Recent Publication from Perona-Wright Lab

Persistent loss of IL-27 responsiveness in CD8+ memory T cells abrogates IL-10 expression in a recall response.


Perona-Wright G, Kohlmeier JE, Bassity E, Freitas TC, Mohrs K, Cookenham T, Situ H, Pearce EJ, Woodland DL, Mohrs M.


Trudeau Institute, Saranac Lake, NY 12983.

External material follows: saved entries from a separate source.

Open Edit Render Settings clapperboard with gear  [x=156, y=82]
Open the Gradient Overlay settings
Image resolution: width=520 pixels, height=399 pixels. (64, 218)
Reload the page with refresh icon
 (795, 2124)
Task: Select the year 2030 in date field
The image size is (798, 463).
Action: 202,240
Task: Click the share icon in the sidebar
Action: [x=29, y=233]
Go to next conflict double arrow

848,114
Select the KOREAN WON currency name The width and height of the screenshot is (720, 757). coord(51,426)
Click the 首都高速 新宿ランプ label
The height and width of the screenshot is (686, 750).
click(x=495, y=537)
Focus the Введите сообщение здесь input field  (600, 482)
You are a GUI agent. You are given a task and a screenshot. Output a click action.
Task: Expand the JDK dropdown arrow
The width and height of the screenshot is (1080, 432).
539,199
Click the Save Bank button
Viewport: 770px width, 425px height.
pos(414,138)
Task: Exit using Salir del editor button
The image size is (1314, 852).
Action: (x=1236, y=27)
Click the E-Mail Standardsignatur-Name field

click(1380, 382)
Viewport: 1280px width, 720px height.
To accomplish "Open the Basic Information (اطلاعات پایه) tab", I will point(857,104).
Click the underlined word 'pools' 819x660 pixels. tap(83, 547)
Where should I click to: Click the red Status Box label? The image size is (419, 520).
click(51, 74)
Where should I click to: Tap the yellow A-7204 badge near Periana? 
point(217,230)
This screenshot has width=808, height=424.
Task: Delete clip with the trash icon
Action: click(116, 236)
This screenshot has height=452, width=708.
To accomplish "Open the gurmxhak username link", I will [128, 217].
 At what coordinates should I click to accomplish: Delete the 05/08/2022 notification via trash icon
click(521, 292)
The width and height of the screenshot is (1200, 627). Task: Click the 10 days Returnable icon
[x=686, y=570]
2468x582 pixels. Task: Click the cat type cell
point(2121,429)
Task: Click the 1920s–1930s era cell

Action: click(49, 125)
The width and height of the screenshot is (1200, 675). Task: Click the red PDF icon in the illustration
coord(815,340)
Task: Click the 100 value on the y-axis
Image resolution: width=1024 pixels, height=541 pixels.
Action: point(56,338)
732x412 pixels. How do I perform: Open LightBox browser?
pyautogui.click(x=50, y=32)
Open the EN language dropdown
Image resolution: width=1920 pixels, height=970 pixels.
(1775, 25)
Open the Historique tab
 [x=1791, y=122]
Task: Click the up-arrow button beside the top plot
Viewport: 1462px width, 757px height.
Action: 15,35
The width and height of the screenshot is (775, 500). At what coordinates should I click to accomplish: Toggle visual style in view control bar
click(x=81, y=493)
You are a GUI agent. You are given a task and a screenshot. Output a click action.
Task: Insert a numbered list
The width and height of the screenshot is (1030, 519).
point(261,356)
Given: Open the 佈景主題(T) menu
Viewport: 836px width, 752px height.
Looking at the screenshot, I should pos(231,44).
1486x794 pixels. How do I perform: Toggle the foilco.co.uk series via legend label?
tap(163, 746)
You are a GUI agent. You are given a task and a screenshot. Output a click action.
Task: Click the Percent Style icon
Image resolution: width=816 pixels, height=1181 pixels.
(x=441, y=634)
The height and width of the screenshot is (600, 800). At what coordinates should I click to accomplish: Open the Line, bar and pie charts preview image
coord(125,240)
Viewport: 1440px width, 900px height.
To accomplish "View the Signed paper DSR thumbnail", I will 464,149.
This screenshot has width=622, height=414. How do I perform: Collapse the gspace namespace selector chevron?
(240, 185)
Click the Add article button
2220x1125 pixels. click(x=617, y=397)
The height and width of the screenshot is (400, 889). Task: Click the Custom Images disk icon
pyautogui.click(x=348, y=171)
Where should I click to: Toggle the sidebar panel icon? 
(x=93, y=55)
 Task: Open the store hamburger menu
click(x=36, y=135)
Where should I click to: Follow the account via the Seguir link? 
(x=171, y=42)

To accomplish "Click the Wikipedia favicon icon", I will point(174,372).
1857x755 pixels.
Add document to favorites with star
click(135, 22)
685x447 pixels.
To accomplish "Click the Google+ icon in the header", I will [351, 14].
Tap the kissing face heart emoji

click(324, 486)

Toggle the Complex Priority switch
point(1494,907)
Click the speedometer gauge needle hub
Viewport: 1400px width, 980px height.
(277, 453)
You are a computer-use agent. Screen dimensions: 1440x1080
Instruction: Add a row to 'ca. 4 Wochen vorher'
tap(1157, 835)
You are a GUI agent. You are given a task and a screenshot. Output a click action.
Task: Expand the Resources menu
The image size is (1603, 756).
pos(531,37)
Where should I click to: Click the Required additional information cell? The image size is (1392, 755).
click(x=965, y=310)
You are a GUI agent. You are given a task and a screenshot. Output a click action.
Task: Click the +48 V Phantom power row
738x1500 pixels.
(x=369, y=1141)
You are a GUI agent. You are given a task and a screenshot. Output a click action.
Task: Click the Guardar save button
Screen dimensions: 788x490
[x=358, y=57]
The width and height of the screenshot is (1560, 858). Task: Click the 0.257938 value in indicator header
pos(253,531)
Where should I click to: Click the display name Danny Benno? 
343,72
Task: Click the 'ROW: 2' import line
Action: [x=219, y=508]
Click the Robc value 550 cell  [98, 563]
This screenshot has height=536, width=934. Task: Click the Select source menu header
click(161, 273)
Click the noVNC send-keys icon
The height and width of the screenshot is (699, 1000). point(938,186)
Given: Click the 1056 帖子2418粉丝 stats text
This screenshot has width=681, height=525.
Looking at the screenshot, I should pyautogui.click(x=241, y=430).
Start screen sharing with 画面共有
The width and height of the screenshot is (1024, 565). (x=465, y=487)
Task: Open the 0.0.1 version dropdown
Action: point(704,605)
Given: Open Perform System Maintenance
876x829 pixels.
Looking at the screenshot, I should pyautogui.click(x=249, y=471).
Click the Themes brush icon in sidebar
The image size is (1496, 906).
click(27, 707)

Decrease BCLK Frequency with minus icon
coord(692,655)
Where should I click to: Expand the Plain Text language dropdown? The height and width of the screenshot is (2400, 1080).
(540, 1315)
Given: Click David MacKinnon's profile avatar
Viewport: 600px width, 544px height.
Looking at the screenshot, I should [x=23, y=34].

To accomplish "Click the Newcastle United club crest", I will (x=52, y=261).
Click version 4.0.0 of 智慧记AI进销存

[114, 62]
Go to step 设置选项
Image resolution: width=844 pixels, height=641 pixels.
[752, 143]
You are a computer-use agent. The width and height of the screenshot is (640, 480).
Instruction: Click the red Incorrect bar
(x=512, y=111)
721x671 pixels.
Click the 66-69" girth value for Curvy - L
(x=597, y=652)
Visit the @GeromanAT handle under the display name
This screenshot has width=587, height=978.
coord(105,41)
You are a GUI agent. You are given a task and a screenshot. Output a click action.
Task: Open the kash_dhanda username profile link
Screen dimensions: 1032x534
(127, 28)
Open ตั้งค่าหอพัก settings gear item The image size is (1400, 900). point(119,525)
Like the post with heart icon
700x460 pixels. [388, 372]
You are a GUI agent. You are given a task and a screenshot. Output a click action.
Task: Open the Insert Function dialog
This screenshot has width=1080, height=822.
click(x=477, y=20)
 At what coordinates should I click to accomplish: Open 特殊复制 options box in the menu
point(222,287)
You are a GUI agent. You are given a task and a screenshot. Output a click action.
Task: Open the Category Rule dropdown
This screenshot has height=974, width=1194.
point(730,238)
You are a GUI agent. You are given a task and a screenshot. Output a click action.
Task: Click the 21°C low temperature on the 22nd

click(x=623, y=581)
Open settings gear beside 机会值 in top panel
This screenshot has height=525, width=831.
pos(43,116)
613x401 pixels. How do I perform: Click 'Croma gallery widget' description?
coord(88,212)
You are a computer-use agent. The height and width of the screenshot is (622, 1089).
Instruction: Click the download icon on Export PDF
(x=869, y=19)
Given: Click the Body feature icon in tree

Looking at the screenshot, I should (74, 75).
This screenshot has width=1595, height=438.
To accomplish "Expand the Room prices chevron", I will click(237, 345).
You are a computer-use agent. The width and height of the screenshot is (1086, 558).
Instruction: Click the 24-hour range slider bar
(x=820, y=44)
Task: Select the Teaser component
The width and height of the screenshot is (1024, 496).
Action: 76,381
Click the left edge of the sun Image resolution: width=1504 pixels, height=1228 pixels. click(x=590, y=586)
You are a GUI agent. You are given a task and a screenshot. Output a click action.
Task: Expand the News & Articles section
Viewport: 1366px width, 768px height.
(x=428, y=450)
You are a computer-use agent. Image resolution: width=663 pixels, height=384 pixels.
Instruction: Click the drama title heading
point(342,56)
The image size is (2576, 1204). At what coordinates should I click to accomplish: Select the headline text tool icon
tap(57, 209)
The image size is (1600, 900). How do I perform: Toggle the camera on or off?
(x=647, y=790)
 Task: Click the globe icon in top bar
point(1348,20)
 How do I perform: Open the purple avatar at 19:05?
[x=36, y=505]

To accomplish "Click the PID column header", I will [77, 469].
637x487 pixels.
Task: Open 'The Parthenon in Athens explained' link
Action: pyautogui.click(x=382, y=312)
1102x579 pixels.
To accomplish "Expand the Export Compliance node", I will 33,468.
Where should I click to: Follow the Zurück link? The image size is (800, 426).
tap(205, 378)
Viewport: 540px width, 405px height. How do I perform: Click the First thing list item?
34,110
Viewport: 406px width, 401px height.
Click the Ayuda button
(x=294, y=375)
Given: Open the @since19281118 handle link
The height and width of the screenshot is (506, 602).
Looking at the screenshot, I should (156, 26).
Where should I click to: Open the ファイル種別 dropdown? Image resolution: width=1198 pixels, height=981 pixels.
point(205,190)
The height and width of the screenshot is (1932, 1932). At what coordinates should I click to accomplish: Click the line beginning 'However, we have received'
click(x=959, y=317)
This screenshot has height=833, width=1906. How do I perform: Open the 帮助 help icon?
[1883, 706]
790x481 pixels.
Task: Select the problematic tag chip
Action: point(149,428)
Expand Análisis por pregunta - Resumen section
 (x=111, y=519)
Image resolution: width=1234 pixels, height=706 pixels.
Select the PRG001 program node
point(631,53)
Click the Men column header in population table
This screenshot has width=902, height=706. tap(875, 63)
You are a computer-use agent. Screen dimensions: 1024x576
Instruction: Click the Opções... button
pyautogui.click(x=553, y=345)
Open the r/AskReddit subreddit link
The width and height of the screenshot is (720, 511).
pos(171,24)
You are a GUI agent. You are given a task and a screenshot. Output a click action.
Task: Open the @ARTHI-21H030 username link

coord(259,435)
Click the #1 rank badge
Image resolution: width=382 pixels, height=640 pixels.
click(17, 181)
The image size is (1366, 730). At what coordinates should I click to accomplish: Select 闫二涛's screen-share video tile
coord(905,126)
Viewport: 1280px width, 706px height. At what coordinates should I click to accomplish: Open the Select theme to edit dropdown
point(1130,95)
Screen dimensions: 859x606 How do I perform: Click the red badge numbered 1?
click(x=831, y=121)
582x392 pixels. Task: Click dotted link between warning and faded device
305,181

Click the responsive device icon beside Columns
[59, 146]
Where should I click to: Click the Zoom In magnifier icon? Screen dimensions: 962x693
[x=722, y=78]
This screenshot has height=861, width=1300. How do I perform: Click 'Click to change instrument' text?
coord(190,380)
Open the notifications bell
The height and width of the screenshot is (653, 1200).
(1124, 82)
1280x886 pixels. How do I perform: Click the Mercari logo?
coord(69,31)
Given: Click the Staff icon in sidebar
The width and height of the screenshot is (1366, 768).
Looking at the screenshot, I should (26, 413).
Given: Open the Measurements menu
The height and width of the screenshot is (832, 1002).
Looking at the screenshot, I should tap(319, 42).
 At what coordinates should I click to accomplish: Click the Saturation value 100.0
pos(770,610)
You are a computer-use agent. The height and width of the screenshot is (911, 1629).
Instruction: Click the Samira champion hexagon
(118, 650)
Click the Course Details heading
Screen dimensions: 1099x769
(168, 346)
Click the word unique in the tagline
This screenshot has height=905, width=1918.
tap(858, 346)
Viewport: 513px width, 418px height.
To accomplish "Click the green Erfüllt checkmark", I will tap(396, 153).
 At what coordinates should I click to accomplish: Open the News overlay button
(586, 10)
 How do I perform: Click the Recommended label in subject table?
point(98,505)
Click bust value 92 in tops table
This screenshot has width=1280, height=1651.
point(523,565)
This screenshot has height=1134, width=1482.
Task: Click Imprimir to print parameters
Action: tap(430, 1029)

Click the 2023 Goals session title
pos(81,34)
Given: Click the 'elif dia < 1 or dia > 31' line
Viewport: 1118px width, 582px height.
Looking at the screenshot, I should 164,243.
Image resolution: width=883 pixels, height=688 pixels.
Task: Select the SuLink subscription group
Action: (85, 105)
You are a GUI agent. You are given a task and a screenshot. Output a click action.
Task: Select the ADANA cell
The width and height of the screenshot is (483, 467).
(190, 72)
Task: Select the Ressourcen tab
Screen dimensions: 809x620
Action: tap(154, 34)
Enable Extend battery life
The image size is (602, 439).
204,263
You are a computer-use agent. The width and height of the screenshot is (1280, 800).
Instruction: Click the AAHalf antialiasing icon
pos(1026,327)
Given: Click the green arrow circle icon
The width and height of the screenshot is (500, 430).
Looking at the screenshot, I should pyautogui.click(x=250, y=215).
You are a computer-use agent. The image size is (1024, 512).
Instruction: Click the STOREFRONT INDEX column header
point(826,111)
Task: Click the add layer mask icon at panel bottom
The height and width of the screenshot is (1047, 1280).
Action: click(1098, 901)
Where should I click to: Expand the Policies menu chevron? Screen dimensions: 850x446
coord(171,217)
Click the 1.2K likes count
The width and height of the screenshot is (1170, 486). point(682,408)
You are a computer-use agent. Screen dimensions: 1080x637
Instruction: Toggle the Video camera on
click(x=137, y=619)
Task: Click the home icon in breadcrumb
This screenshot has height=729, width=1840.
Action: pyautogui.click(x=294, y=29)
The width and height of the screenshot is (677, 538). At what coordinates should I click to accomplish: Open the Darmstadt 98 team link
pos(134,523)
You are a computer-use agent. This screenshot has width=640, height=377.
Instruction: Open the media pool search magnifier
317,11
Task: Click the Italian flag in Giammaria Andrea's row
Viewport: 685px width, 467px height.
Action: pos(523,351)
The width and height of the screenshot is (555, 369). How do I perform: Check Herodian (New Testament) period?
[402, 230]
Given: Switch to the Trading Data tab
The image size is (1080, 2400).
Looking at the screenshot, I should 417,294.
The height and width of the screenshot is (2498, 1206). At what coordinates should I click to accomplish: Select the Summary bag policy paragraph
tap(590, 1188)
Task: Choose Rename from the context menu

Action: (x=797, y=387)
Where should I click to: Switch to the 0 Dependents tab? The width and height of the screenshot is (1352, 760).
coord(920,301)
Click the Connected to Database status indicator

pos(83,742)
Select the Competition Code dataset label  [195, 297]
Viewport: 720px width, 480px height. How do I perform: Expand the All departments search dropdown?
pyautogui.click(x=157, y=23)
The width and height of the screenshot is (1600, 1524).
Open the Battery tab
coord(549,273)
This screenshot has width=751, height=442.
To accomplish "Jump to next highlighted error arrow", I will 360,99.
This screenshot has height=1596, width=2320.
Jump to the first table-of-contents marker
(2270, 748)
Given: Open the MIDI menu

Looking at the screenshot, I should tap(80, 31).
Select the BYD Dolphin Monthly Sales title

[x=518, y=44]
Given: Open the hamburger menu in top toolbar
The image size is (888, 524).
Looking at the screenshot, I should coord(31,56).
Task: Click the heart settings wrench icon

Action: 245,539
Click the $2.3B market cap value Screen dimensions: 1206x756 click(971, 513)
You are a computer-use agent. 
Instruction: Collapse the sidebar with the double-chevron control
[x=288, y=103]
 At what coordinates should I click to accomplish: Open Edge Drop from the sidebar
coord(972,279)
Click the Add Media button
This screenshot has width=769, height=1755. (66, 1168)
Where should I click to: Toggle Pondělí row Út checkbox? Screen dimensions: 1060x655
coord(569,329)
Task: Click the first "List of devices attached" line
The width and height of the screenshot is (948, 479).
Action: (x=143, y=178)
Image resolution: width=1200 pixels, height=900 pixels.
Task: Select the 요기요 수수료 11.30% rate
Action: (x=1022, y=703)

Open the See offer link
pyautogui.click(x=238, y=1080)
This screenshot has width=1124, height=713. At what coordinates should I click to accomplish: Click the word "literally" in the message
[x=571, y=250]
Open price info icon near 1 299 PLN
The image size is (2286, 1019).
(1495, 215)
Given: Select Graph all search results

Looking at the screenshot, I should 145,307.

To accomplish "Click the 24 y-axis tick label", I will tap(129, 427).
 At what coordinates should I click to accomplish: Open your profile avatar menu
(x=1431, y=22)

CD8+ T cells are central to the eradication of intracellular pathogens, but they can also act to limit inflammation and immunopathology. During primary respiratory viral infection CD8+ effector T cells release the immunosuppressive cytokine IL-10, which is essential for host survival. Here we report that CD8+ T-cell-derived IL-10 is absent in a recall response. We show in mice that the lack of IL-10 is due to a persistent loss of IL-27 responsiveness in CD8+ memory T cells, caused by down-regulation of the common cytokine receptor, glycoprotein 130. CD8+ memory T cells secreted less IL-10 when activated in the presence of IL-27 than did naïve controls, and retroviral expression of glycoprotein 130 restored IL-10 and reduced IFN-γ production upon restimulation. We demonstrate that human CD8+ memory cells are also characterized by impaired IL-27 responsiveness. Our data suggest that CD8+ T-cell activation involves a persistent loss of specific cytokine receptors that determines the functional potential of these cells during rechallenge infection.